---- Data supplied
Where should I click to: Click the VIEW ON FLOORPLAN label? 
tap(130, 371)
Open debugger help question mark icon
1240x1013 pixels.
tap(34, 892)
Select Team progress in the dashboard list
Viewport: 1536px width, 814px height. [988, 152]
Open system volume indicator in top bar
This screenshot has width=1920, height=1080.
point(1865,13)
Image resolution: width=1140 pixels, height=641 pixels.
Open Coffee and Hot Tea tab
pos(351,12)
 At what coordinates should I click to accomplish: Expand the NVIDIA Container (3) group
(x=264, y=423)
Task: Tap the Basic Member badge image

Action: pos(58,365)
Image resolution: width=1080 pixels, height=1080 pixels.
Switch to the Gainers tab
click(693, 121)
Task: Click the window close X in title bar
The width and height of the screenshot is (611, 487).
--------
*What to do*
Change every "tab" in the material above to "panel" and leave everything else as it is.

*Task result*
Where should I click to: Click the VIEW ON FLOORPLAN label? 
tap(130, 371)
Open debugger help question mark icon
1240x1013 pixels.
tap(34, 892)
Select Team progress in the dashboard list
Viewport: 1536px width, 814px height. [988, 152]
Open system volume indicator in top bar
This screenshot has width=1920, height=1080.
point(1865,13)
Image resolution: width=1140 pixels, height=641 pixels.
Open Coffee and Hot Tea panel
pos(351,12)
 At what coordinates should I click to accomplish: Expand the NVIDIA Container (3) group
(x=264, y=423)
Task: Tap the Basic Member badge image

Action: pos(58,365)
Image resolution: width=1080 pixels, height=1080 pixels.
Switch to the Gainers panel
click(693, 121)
Task: Click the window close X in title bar
The width and height of the screenshot is (611, 487).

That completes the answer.